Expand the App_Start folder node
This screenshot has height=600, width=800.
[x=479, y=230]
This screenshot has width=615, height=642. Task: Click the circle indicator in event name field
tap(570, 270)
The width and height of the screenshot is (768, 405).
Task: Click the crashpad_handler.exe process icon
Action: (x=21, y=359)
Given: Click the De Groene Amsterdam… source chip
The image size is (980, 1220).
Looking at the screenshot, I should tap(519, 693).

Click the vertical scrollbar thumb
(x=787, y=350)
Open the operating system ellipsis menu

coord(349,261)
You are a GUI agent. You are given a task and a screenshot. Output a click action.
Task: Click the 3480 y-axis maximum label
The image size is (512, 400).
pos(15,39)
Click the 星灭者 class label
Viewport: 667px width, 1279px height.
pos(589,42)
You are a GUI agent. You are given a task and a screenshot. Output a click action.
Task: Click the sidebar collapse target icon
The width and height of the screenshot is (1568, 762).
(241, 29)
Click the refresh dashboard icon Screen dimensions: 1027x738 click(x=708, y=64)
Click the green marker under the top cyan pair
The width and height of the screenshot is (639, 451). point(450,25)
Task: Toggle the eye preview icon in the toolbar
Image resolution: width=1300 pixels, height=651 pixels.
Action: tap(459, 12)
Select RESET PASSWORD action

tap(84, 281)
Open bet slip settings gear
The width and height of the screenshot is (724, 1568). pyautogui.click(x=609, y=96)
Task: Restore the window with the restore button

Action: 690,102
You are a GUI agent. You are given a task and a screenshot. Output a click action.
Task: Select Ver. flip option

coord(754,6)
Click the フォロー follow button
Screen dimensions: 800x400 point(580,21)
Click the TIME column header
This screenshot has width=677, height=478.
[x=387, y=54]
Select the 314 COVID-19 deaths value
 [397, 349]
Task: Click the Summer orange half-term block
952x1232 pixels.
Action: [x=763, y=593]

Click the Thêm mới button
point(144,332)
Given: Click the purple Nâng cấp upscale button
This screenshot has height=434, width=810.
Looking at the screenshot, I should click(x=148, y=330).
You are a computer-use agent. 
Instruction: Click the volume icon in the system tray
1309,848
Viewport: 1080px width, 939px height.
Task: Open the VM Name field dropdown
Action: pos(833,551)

----------------------------------------

- The problem -
Give the material again, complete and unaltered.

- Reply -
Expand the App_Start folder node
This screenshot has height=600, width=800.
[x=479, y=230]
This screenshot has width=615, height=642. Task: Click the circle indicator in event name field
tap(570, 270)
The width and height of the screenshot is (768, 405).
Task: Click the crashpad_handler.exe process icon
Action: (x=21, y=359)
Given: Click the De Groene Amsterdam… source chip
The image size is (980, 1220).
Looking at the screenshot, I should tap(519, 693).

Click the vertical scrollbar thumb
(x=787, y=350)
Open the operating system ellipsis menu

coord(349,261)
You are a GUI agent. You are given a task and a screenshot. Output a click action.
Task: Click the 3480 y-axis maximum label
The image size is (512, 400).
pos(15,39)
Click the 星灭者 class label
Viewport: 667px width, 1279px height.
pos(589,42)
You are a GUI agent. You are given a task and a screenshot. Output a click action.
Task: Click the sidebar collapse target icon
The width and height of the screenshot is (1568, 762).
(241, 29)
Click the refresh dashboard icon Screen dimensions: 1027x738 click(x=708, y=64)
Click the green marker under the top cyan pair
The width and height of the screenshot is (639, 451). point(450,25)
Task: Toggle the eye preview icon in the toolbar
Image resolution: width=1300 pixels, height=651 pixels.
Action: tap(459, 12)
Select RESET PASSWORD action

tap(84, 281)
Open bet slip settings gear
The width and height of the screenshot is (724, 1568). pyautogui.click(x=609, y=96)
Task: Restore the window with the restore button

Action: 690,102
You are a GUI agent. You are given a task and a screenshot. Output a click action.
Task: Select Ver. flip option

coord(754,6)
Click the フォロー follow button
Screen dimensions: 800x400 point(580,21)
Click the TIME column header
This screenshot has width=677, height=478.
[x=387, y=54]
Select the 314 COVID-19 deaths value
 [397, 349]
Task: Click the Summer orange half-term block
952x1232 pixels.
Action: [x=763, y=593]

Click the Thêm mới button
point(144,332)
Given: Click the purple Nâng cấp upscale button
This screenshot has height=434, width=810.
Looking at the screenshot, I should click(x=148, y=330).
You are a computer-use agent. 
Instruction: Click the volume icon in the system tray
1309,848
Viewport: 1080px width, 939px height.
Task: Open the VM Name field dropdown
Action: pos(833,551)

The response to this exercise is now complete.